### Polecenia
1 - Wyodrębnij z wpisu o sterownikach pod Linuksa dokładny fragment od „Swiatem rzadzi pieniadz.” aż do „beda i drivery.” włącznie.
2 - Kontynuuj wpis o sterownikach pod Linuksa, zaczynając zaraz po jego ostatnim zdaniu.

### Fragment tekstu
____
Swiatem rzadzi pieniadz. Fakt ze niektore firmy nie pisza sterownikow do swojego sprzetu pod linuksa nie swiadczy o tym, ze im sie nie chce albo ze nie potrafia, tylko o tym ze redmond mogloby zle na to patrzec. Sorry, ale jezeli jakas mniejsza firma zadrze z microsoftem, to moze miec potem duze problemy. A jezeli chodzi o fakt, ze nie zawsze mozemy doczekac sie sterownikow do jakiegos typu sprzetu - fakt, aczkolwiek z reguly sa to produkty malo powszechne/niszowe. Moze kiedys byl z tym problem, ale dzis kiedy np. producentow kart graficznych jest trojka i wszyscy robia kilka modeli na krzyz, to mozna byc pewnym ze kiedy wychodzi nowa karta, to wkrotce beda i drivery.
____
### Dane wejściowe

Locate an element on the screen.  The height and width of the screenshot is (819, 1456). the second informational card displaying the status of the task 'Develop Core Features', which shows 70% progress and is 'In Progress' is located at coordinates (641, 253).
____
### Odpowiedzi do zadań
1 -
Swiatem rzadzi pieniadz. Fakt ze niektore firmy nie pisza sterownikow do swojego sprzetu pod linuksa nie swiadczy o tym, ze im sie nie chce albo ze nie potrafia, tylko o tym ze redmond mogloby zle na to patrzec. Sorry, ale jezeli jakas mniejsza firma zadrze z microsoftem, to moze miec potem duze problemy. A jezeli chodzi o fakt, ze nie zawsze mozemy doczekac sie sterownikow do jakiegos typu sprzetu - fakt, aczkolwiek z reguly sa to produkty malo powszechne/niszowe. Moze kiedys byl z tym problem, ale dzis kiedy np. producentow kart graficznych jest trojka i wszyscy robia kilka modeli na krzyz, to mozna byc pewnym ze kiedy wychodzi nowa karta, to wkrotce beda i drivery.

2 -
 *Quote:*   

> Jak kogoś stac na kupowanie laptopa by go odłożyć na półke bo sie może ktoś zlituje i stery napisze i może będą dziąłały, to prosze bardzo. Może Wojtek_ poszukasz takiego laptopa i sobie kupisz. Jak sobie kupisz takiego co ci będzie leżał na półce będziesz mógł doradzać że nie ma sie czym przejmować. Bo wiesz, niektórzy kupują laptopa by cos na nim działać, z tego co widze niektórzy po to by było nie łatwo i nie przyjemnie. Coż o gustach sie nie dyskutuje.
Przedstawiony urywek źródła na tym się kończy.